E poi c’è il Pd. Che certo, assume una volta di più l’onere di tenere in piedi la baracca, e che però, nel suo documento, di modifiche ne chiede parecchie. E almeno su un punto, quello della fondazione sulla cybersicurezza, chiama in causa direttamente il premier. Il quale il 30 novembre scorso ha scritto al Copasir una lettera per avere un parere preventivo sull’idea di istituire la nuova famigerata fondazione. E mentre il Comitato parlamentare  era ancora lì a fare la sua istruttoria, Conte prima ha tentato di d’inserire quella stessa fondazione in manovra con un mezzo blitz; poi, dopo l’altolà di Renzi, l’ha messa nel Recovery. E  il Pd ha dovuto rinnovare, mettendola nero su bianco, la sua contrarietà.
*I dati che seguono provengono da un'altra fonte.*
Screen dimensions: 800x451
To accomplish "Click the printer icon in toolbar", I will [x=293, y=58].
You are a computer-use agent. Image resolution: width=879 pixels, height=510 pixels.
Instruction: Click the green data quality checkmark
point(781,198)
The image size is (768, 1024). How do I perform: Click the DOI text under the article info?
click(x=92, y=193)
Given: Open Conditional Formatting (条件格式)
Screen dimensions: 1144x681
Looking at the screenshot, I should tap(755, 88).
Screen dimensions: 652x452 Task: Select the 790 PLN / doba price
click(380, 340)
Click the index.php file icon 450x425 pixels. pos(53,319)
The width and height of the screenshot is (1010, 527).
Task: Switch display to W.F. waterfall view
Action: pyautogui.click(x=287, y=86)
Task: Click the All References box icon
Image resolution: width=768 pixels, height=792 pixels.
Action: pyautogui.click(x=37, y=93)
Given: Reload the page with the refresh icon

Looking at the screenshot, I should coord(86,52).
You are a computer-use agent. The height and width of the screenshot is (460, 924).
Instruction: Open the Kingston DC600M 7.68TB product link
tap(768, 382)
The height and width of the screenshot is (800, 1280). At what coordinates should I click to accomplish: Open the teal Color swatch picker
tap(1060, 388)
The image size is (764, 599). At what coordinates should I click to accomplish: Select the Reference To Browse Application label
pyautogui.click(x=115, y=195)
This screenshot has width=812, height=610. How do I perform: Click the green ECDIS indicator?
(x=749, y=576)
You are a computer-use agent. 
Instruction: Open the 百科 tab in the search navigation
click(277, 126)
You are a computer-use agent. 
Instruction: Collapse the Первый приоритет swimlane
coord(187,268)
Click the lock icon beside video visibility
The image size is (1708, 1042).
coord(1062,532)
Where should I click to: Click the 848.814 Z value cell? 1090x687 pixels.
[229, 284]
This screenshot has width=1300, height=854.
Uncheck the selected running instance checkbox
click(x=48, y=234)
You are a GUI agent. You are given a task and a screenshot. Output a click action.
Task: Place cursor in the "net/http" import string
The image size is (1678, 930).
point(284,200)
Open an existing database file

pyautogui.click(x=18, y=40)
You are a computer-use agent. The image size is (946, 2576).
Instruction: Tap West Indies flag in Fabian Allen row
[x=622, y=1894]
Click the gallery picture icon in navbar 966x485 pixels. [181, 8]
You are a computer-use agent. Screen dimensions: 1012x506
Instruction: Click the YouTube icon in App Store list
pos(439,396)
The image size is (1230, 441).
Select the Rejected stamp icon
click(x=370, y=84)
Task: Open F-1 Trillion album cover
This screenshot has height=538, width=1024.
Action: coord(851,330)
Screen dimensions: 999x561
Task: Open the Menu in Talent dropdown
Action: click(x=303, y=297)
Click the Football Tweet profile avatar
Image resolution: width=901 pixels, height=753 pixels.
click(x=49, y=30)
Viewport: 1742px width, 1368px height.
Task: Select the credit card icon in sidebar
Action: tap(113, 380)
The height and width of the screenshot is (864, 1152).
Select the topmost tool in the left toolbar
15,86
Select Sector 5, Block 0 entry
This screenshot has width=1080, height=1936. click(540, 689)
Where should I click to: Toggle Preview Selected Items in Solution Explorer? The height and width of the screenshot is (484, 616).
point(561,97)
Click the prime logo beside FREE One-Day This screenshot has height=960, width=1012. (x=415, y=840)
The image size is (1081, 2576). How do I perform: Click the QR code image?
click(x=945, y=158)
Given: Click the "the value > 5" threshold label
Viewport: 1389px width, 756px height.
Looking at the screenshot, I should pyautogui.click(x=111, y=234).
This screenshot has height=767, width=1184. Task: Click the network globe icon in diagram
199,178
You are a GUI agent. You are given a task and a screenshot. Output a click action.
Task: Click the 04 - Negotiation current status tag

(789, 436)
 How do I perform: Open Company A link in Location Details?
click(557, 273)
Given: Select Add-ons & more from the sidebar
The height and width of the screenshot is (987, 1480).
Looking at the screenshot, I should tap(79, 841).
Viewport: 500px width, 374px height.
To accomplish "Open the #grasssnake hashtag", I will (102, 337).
Il ministro Guerini ha fatto arrivare al premier un messaggio chiaro: se quella proposta resta lì com’è, i voti in Aula  non ci sono.

 

Sì, perché quando questa tenzone sarà risolta a livello ministeriale, si rinnoverà in Parlamento. E che non sarà una passeggiata di salute lo ha capito anche Nicola Zingaretti: che martedì ha chiamato i suoi due capigruppo, Andrea Marcucci e Graziano Delrio, per coinvolgerli nell’ambasciata diretta al Mef per la consegna del documento emendativo del Pnrr scritto al Nazareno. E s’è visto respingere l’offerta. “Non siamo stati coinvolti, preferiamo non partecipare”, gli hanno detto. Anche per tenersi le mani libere in vista della contesa che verrà. Se il Recovery è figlio di nessuno, perché qualcuno dovrebbe metterselo a carico?